[START Text to read]

They are masters of urban topography, knowing every alley, every shortcut, every unpaved path between hills that a car could never navigate. Yet, this indispensable service comes at a cost. The agility that makes them effective also makes them perilous.
Accident rates are high, and lack of safety gear is a constant concern. The relationship between the public and the boda boda is one of simultaneous dependence and apprehension. They are a necessary risk, a pact made with fate for the prize of punctuality.
Attempts to regulate this force have been like trying to herd cats. Registration drives, mandatory helmet laws, and designated stages are well-intentioned, but the sheer scale and entrenched nature of the boda boda economy make enforcement a Herculean task.
This is more than a transport sector; it is a massive informal economy, providing a livelihood for a vast population of young men. To tame it completely is to risk strangling the city’s mobility and the financial survival of millions.

[END Text to read]
[START Data segment]

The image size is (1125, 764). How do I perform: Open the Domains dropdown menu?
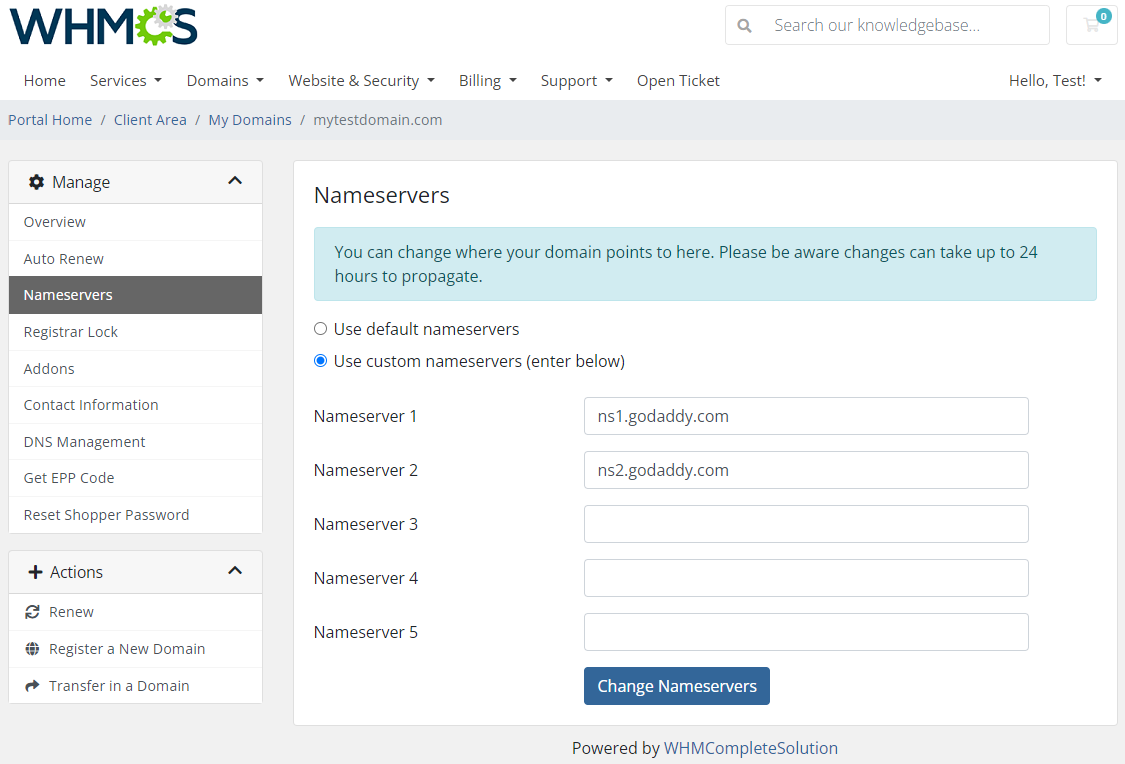tap(225, 80)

[END Data segment]

**Exercise description**
Edit the boda boda passage from "They are masters" through "a Herculean task.", giving that stretch again with "safety gear" replaced by "protective equipment". The listing has no connection to the boda boda passage.

**The response**
They are masters of urban topography, knowing every alley, every shortcut, every unpaved path between hills that a car could never navigate. Yet, this indispensable service comes at a cost. The agility that makes them effective also makes them perilous.
Accident rates are high, and lack of protective equipment is a constant concern. The relationship between the public and the boda boda is one of simultaneous dependence and apprehension. They are a necessary risk, a pact made with fate for the prize of punctuality.
Attempts to regulate this force have been like trying to herd cats. Registration drives, mandatory helmet laws, and designated stages are well-intentioned, but the sheer scale and entrenched nature of the boda boda economy make enforcement a Herculean task.